The long-held dream by some of forming a municipal electric utility in Decorah, Iowa, remains alive and well after a recently released feasibility study released this week found such a move could save money for the city's nearly 8,000 residents.
Backed by the study by NewGen Strategies & Solutions, the 13-member Decorah Power board of directors soon could vote to ask the city council to hold a referendum this year on the municipalization question, Andy Johnson, a local leader in the movement and director of the Winneshiek Energy District, said Thursday. Decorah Power was formed about a year ago to pursue a possible municipally-owned utility.
"If the city votes yes in a referendum, it would authorize city government to create a utility board," he said. "Then, the city would file an application with the Iowa Utilities Board" to officially establish the muni.
The IUB would have the final say in the matter. It rejected a municipalization effort several years ago by a consortium of several Iowa communities.
The NewGen study estimated a local municipal utility could save customers as much as $7.5 million annually over what they are paying now to Interstate Power & Light, a subsidiary of investor-owned Alliant Energy.
"The results of the analysis conducted for this feasibility study suggest that a Decorah municipal utility could provide service to its customers for a lower average cost while providing reliable power with increased emphasis on renewable energy and local energy management systems," NewGen said.
Alliant opposes a local public power utility, however.
If the Decorah Power board votes to seek a citywide referendum, as expected, the formal request probably would be made in a couple of months, Johnson said. The NewGen team presented its findings to the city council Tuesday night.
Johnson stressed advocates are not waging an "anti-Alliant campaign. We're a pro-community campaign."
According to city manager Chad Bird, the state provides for four dates in 2018 when a referendum could be held - in March, May, August and November.
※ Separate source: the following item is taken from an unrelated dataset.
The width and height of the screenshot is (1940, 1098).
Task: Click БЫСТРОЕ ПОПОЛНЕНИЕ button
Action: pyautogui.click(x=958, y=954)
The latter is the regularly scheduled general election.
"The Decorah Power board is probably going to recommend that May 1 date," surmised Bird, who is staying neutral in the debate.
Most likely, the county auditor would ask the city to pay for the special election, whose cost has not yet been determined.
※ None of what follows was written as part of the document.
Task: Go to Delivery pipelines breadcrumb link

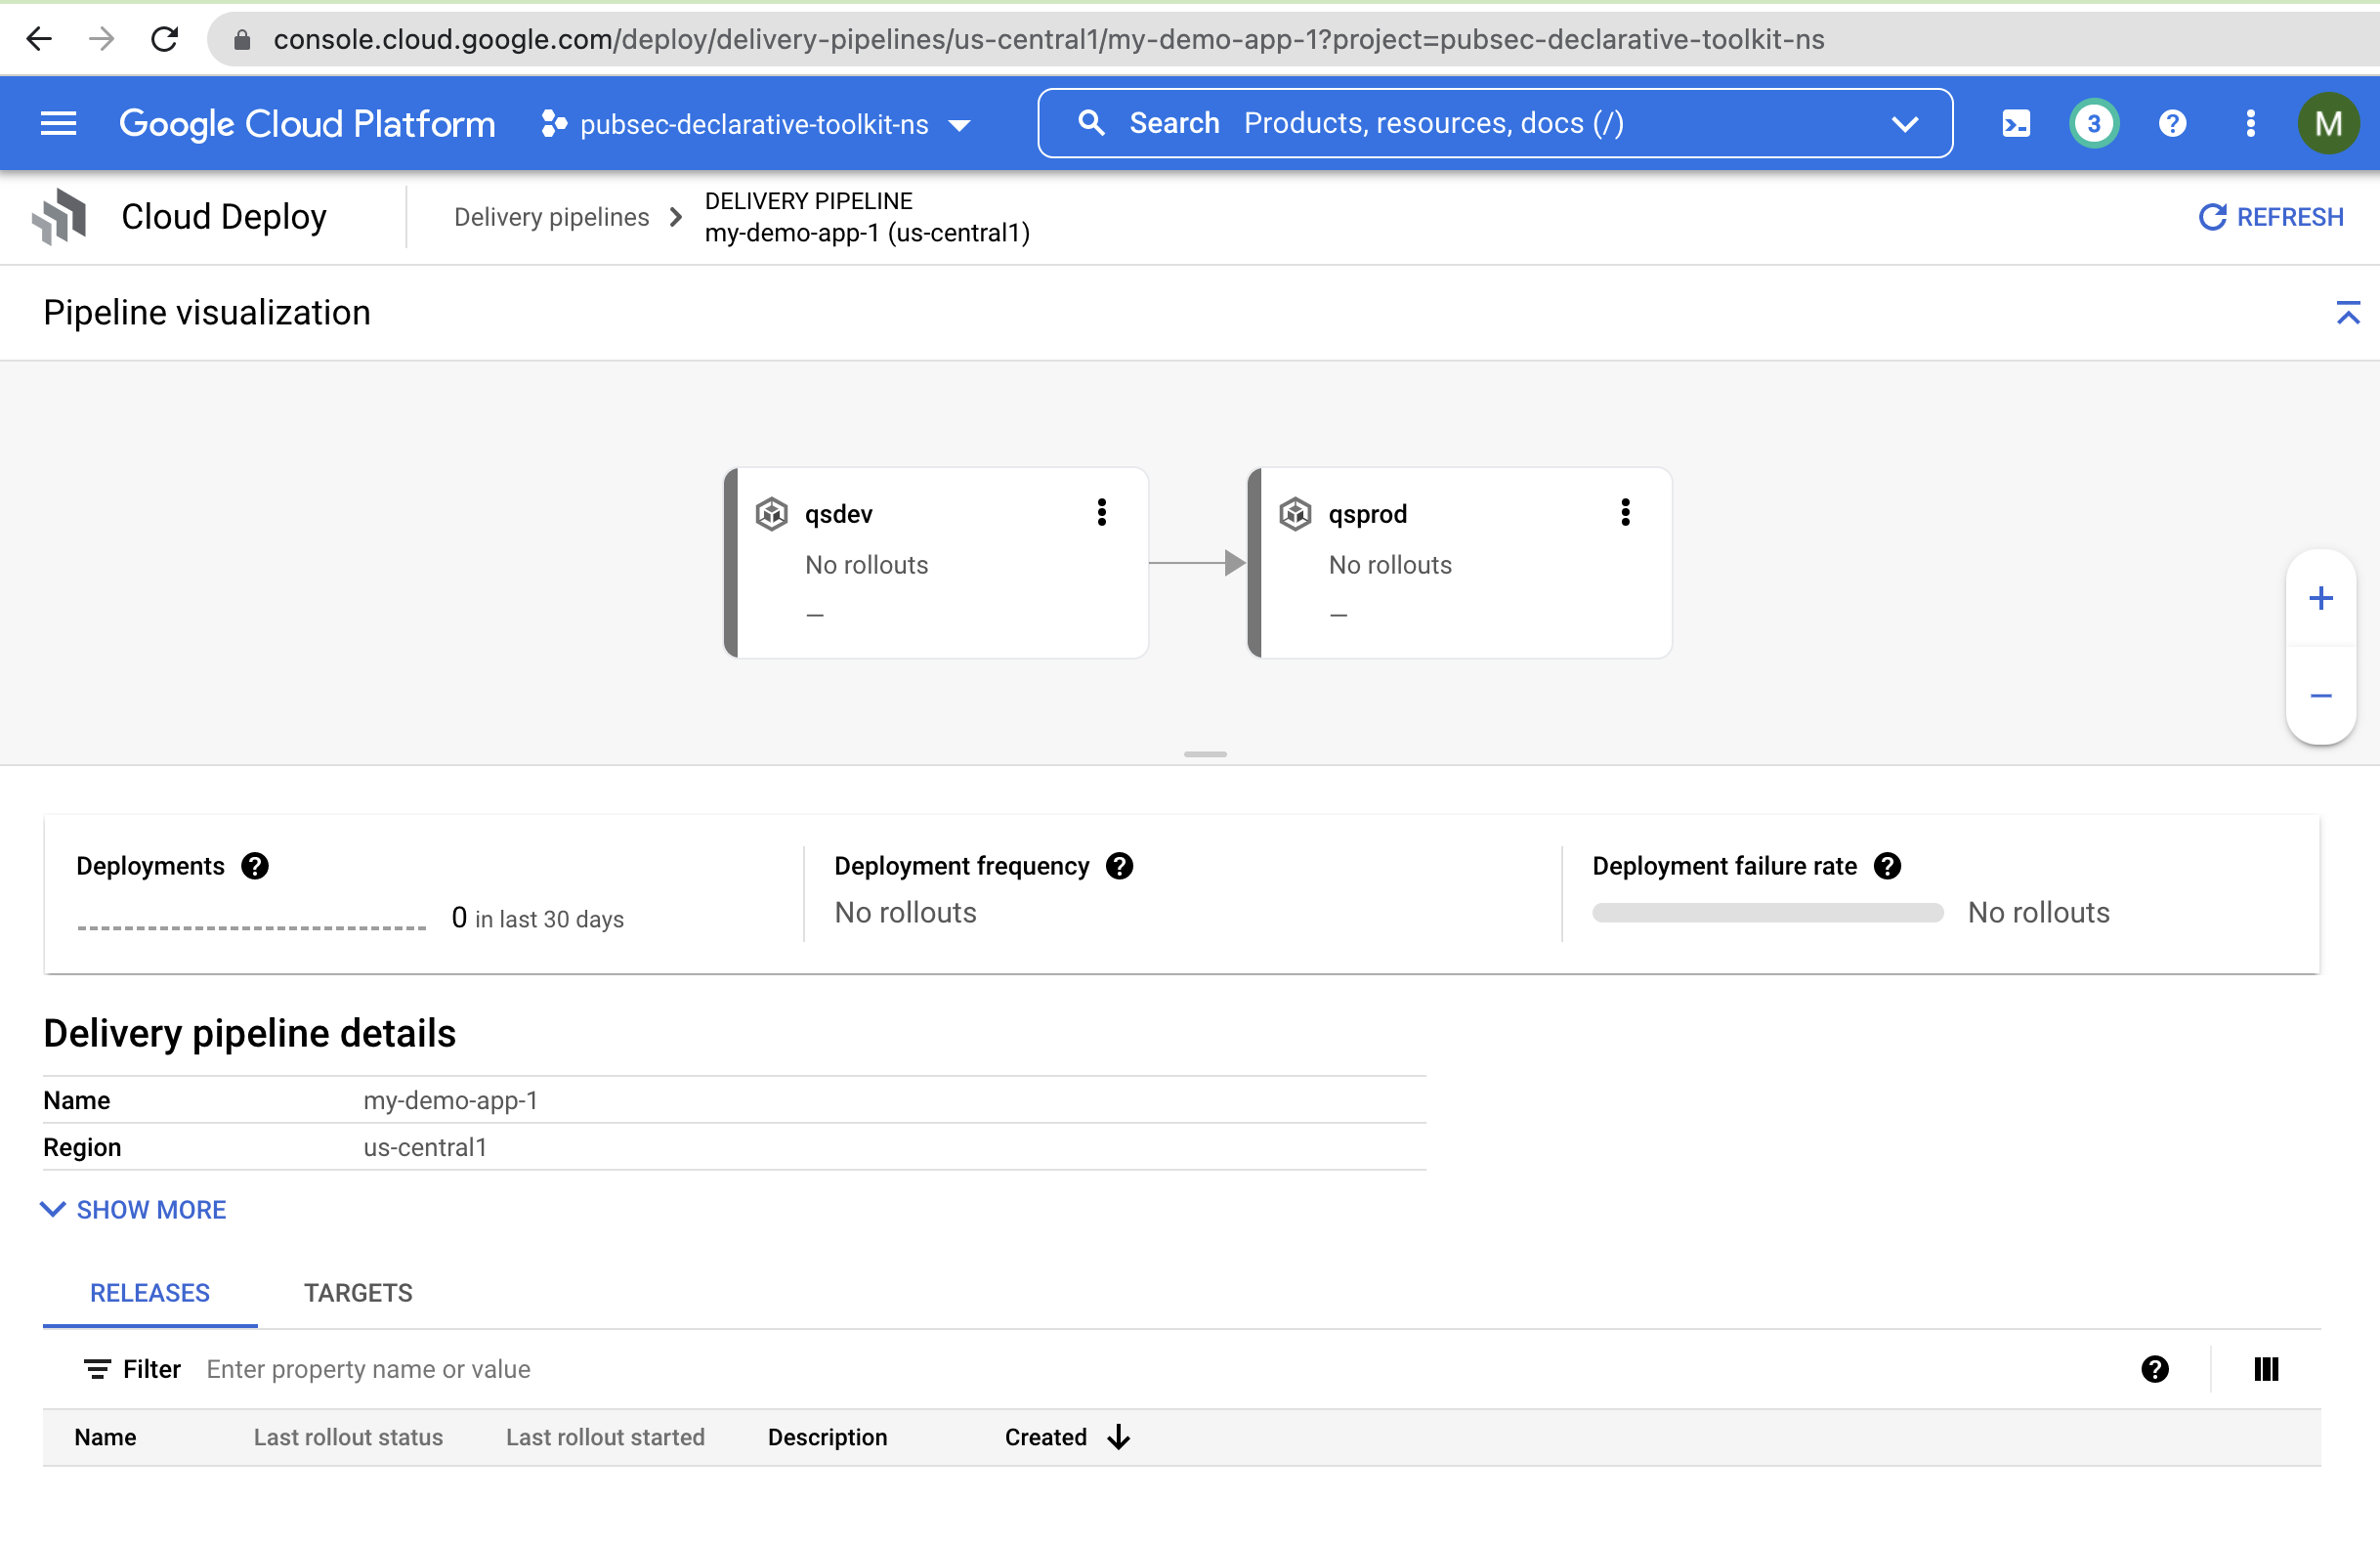Action: click(x=551, y=217)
If voters approve a municipal utility in a referendum, the council would be authorized to officially explore the formation of a public power utility. But it would not be legally required to establish the utility, Bird said.
Johnson and other supporters believe the argument clearly is in their favor.
Aside from potentially lowering the electric bills of Decorah residents, a public power utility would give the city local control over its energy future, they say. It also could offer relief from long-term generation commitments that can cause unnecessary and expensive overhead for customers to absorb, they add.
NewGen examined three possible scenarios, including the municipal utility buying power from the market. That option produced the greatest potential savings -- $7.5 million a year.
"It looks to us like we could prioritize affordable power by keeping rates stable for quite some time," Johnson said. "We could make very significant investments in the grid to improve reliability and resilience for storms that many of our peers are making."
Decorah also could move more quickly to clean energy such as wind and/or solar power, he suggested.
The study estimated Decorah would need to spend about $2 million on startup costs for the municipal utility. That does not include the purchase of the local electric distribution system from IPL/Alliant.
Therein lies a potential rub. NextGen said an electric distribution system buyout could cost the city around $5 million. Alliant says the figure would be much higher. Wagner said a Concentric Energy Advisors feasibility study of the utility's Decorah network places the value at about $50 million.
Another issue involves several hundred rural residents who currently are served by the existing electric system in Decorah but are not city residents. NewGen suggested a public power utility could extend service to them as well.